**Work request:** Retype the data below exactly; skip every image.
BEGIN Supplied entries
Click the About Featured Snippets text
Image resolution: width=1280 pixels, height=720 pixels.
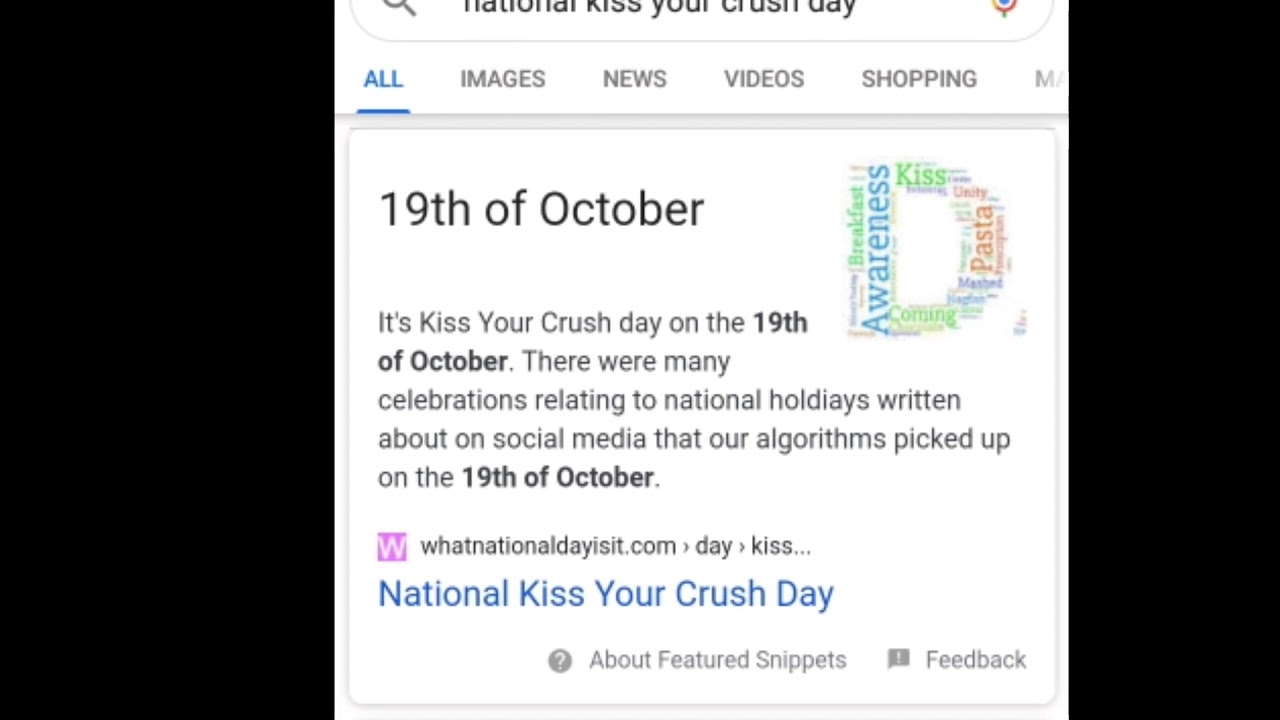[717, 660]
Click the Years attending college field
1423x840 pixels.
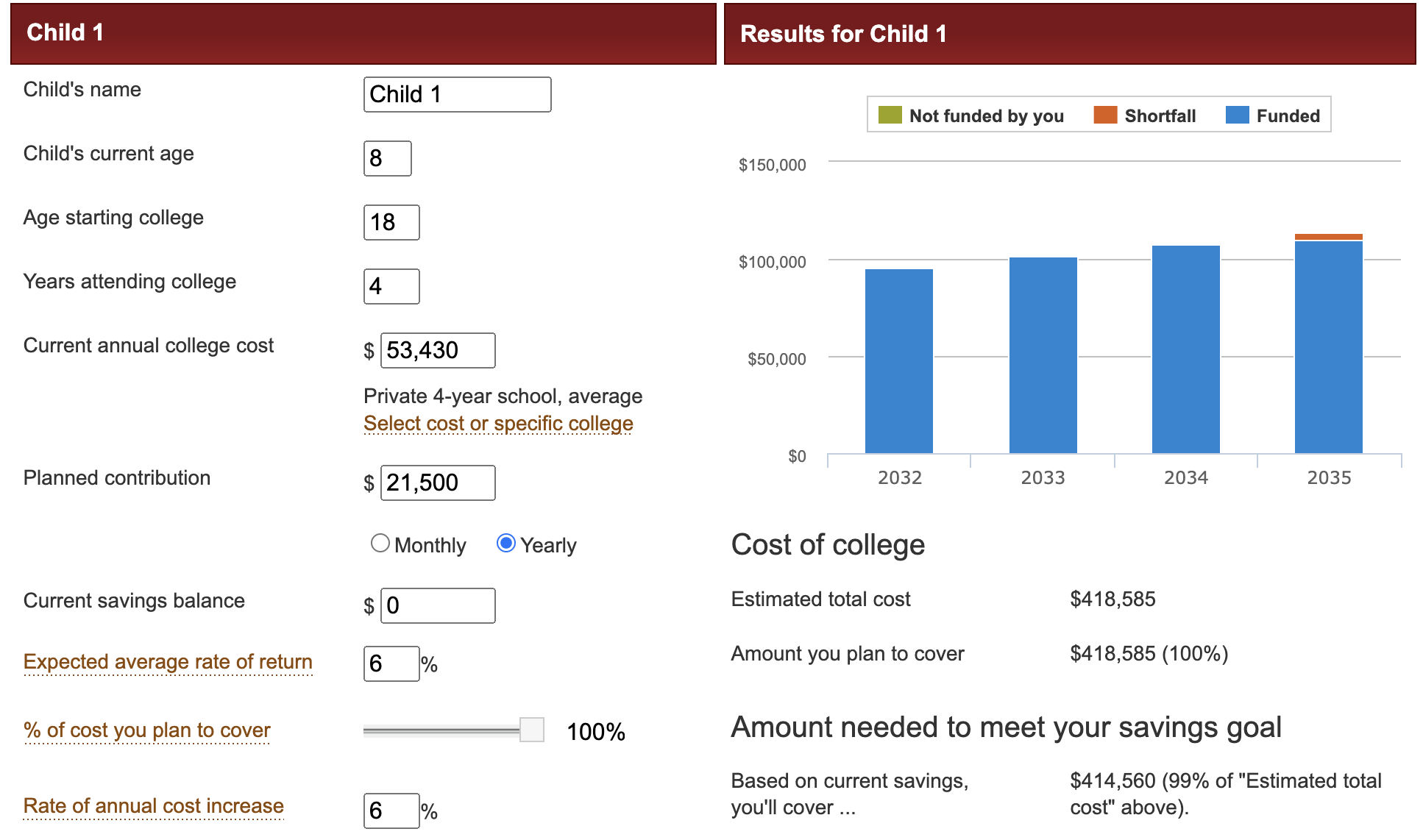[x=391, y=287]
END Supplied entries
**Output:**
Click the About Featured Snippets text
Image resolution: width=1280 pixels, height=720 pixels.
[717, 660]
Click the Years attending college field
1423x840 pixels.
[x=391, y=287]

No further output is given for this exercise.